» EXERCISE DIRECTIONS: List every case and court rule that the guilty-plea passage below cites as authority.

-- Start TEXT TO READ --

So I don't find it a close question, gentlemen, at all in regard to a prima facie case. I don't think the defendant was presented anything that would make this Court think that any further hearing was necessary and certainly nothing would make me think that we're even close to a prima facie case. So the application is denied.

With regard to defendant's first point, the record fully supports the PCR court's determination that there was an adequate factual basis for defendant's guilty plea. See State ex rel. T.M., 166 N.J. 319, 327 (2001) ("[A] factual basis, established either through inquiry of others, which a defendant acknowledges, or through direct admission by the defendant, should be examined in light of all surrounding circumstances and in the context of an entire plea colloquy."). In addition, it is clear from defendant's plea colloquy that he entered his plea freely and voluntarily "with an understanding of the nature of the charge and the consequences of the plea." R. 3:9-2; see State v. McQuaid, 147 N.J. 464, 486 (1997) ("Rule 3:9-2 requires that a defendant who pleads guilty do so voluntarily, knowingly, and intelligently.").

-- End TEXT TO READ --
-- Start RECORD EXCERPTS --

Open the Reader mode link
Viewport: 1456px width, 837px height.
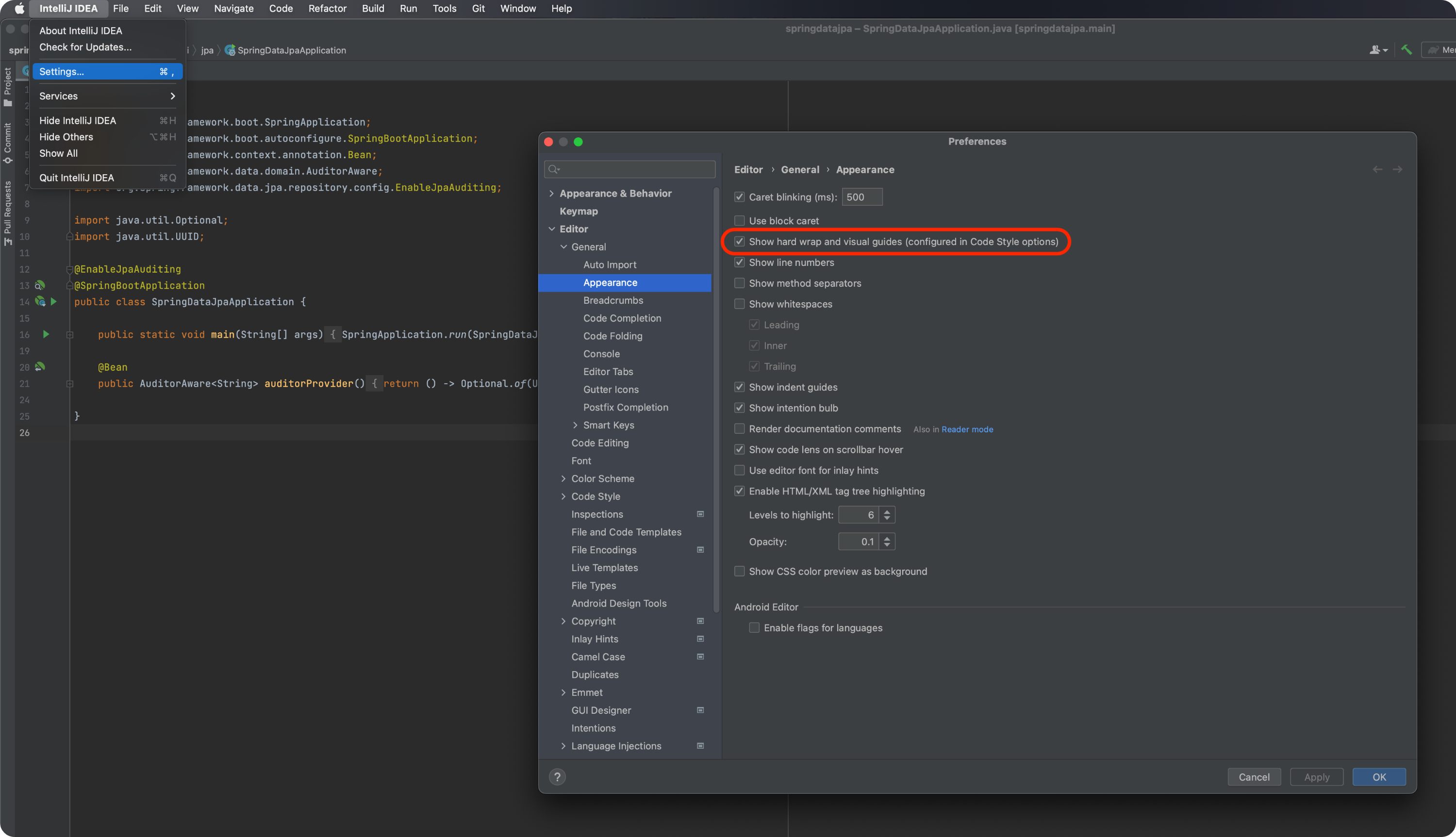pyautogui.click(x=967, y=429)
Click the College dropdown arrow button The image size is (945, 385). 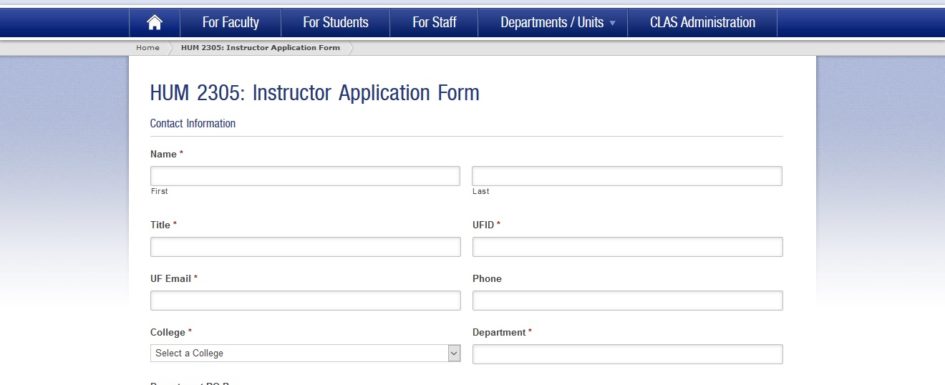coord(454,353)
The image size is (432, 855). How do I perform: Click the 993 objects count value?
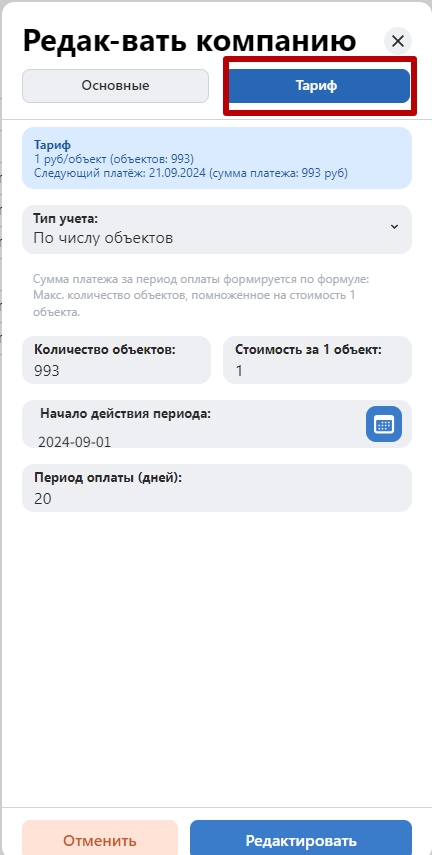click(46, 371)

-- End RECORD EXCERPTS --

» TASK SOLUTION:
- State ex rel. T.M., 166 N.J. 319, 327 (2001)
- R. 3:9-2 (Rule 3:9-2)
- State v. McQuaid, 147 N.J. 464, 486 (1997)